I just nodded. It would have taken a saint not listen. "Then you heard your mother say that she'll make it up to us when she gets back."
"That's not what she said. She said she'd make it up to ME. She didn't mention you.' Hanna caught that detail, despite my attempt to gloss over it. What came next caught me off guard.
"Daddy, something's massively messed up with you and Mom. More Mom than you. She missed our birthdays, and I know she flaked out on your anniversary dinner that you both planned on. She treats you like crap, and I gotta say it, it's rubbing off on you. You used to be happy. Lately, not so much."
"Your mother and I have some things to work out. It's adult stuff, so you need to let us handle it. But no matter what, I love you, all the way to the moon and back." Hanna smiled briefly before she resumed her dissection of my marriage.
"You'd have to keep her attention for more than two minutes to work something out. Thirty seconds is about the best I can manage with her. I know I'm just a kid, but what happens with you and Mom affects me too, y'know?'
"I know.' I kissed her forehead. "Let's get our stuff packed and hit the road. You need to water ski, and I need Grandpa's world-famous smoked brisket."
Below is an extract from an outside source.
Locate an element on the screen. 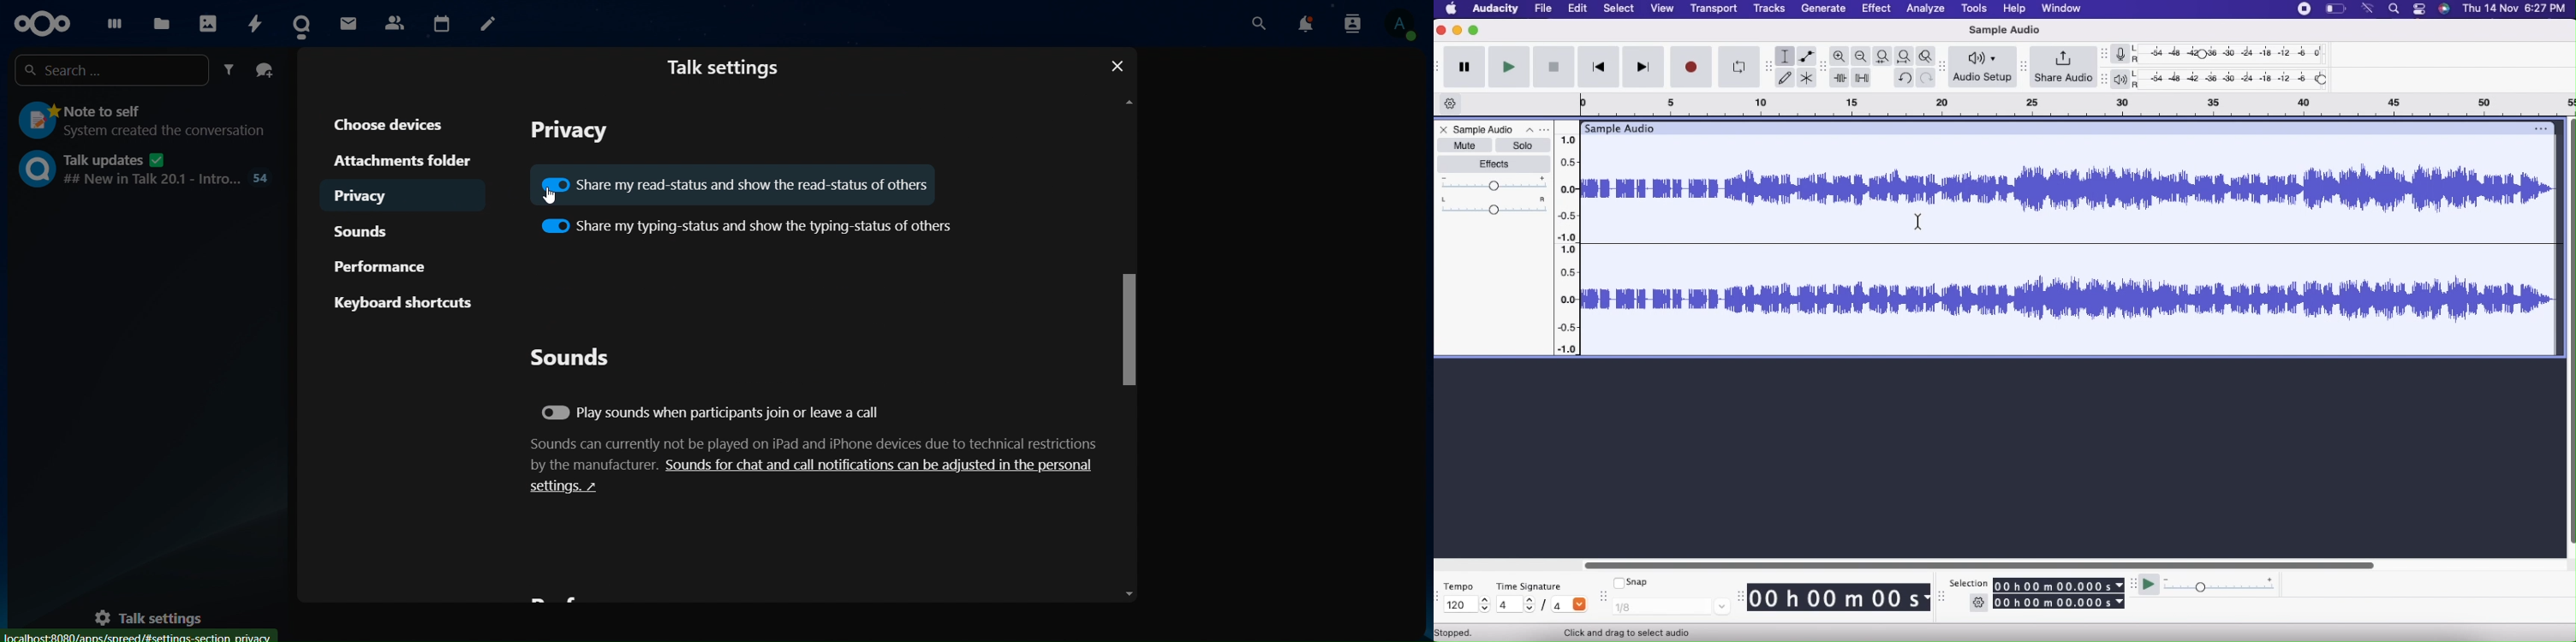 This screenshot has height=644, width=2576. talk updates is located at coordinates (146, 169).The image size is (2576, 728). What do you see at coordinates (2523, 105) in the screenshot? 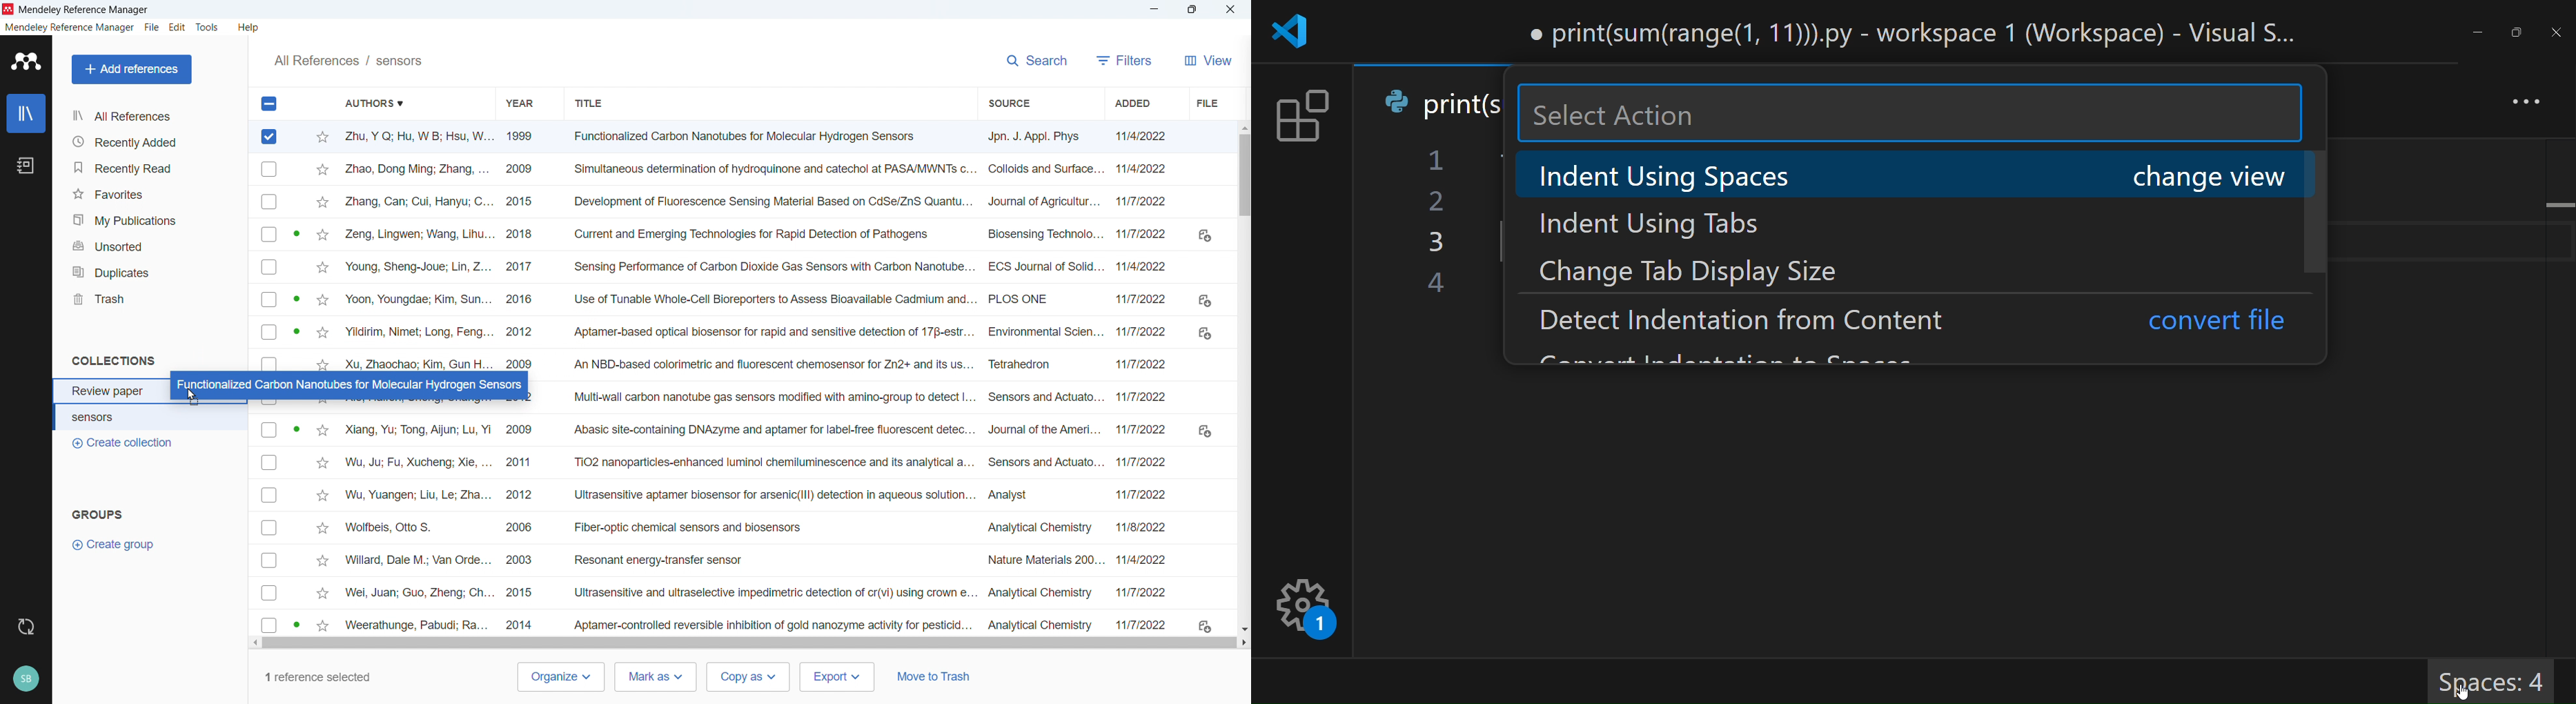
I see `more` at bounding box center [2523, 105].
Our drive to New Braunfels was solemn and virtually silent, but for an occasional barking fit by our Great Pyr, Shep. Right up until out of the blue Hanna asked if Jenny and I were going to get a divorce.
'Katy Miller's parents are getting one. Alia Hassan's parents, too. And Rico Gomez's.'' I had no idea what to say. I couldn't give Hanna assurances, because the way things were going that's exactly where Jenny and I were headed.